From Africa is a Country
Why does the anti-Black racism of the US president have defenders in Africa’s largest Black nation?
Trump’s posting of racist images of the Obamas provoked condemnation across the world, though few outside Nigeria noticed what happened next. As the images spread, Nigerian timelines lit up. In Nigeria, the reactions were sharply divided. Some joined the global condemnation of this anti-Black vitriol, while others, worryingly, defended Trump, anchoring this in his newfound role as a (white) savior to many Nigerian Christians, especially following his allegation of a Christian genocide in the country.
The continuing strength of Trumpism in Nigeria is particularly striking given that Nigeria has been subject to discriminatory US anti-immigration policies, including travel bans that targeted the country directly. Why, then, would Nigerians—themselves targets of the same anti-Black racism—embrace degrading imagery of the first Black US president?
Granted, Trump thrives on the attention from provocation. Yet Trump’s racist imagery is not mere provocation: It is part of a deliberate geopolitical strategy to deepen racial capitalism and inflame religious tensions in Nigeria for his own imperial ends.
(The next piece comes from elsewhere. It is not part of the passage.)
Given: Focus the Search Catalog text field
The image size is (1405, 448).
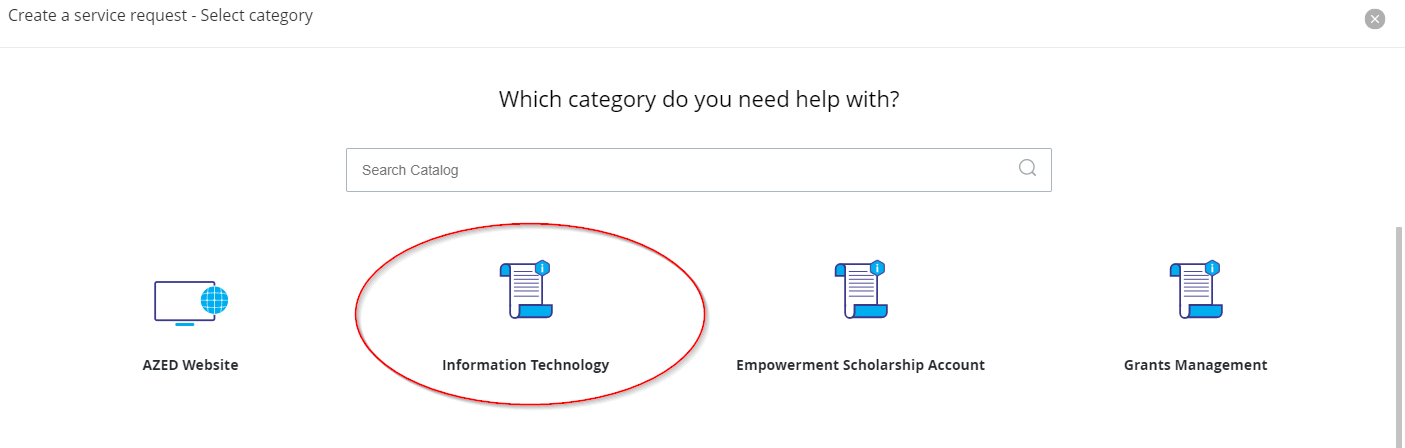Looking at the screenshot, I should click(x=698, y=170).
Nigeria’s Christian nationalism and religious conservatism are being exploited—Trump’s populist overtures are a convenient smokescreen for the fortification of US influence in West Africa and the Sahel region. Nigerians have consistently ranked among Trump’s most favorable international audiences. Trump uses Christian propaganda, which feeds off historical ties to the evangelical churches in the United States, to reinforce Nigerians’ deepening social conservatism across religions and ethnic groups, and feeds into the admiration for strongman politics, the distrust of the new liberal internationalism and radicalism, and Islamophobia. On the other hand, many Muslims condemned the bombings and rejected US interventions. These split reactions expose a widening chasm between Christians and Muslims, the North and the South, and demonstrate how imported culture‑war scripts, religious nationalism, and a stubborn white‑savior fantasy shape responses to anti‑Black imagery in the world’s most populous Black nation.
Nanre Nafziger is an assistant professor in the Department of Integrated Studies in Education at McGill University.
Adam Khalid Muhammad is a sociology student at the University of Jos, a pan-Africanist, and a human rights activist.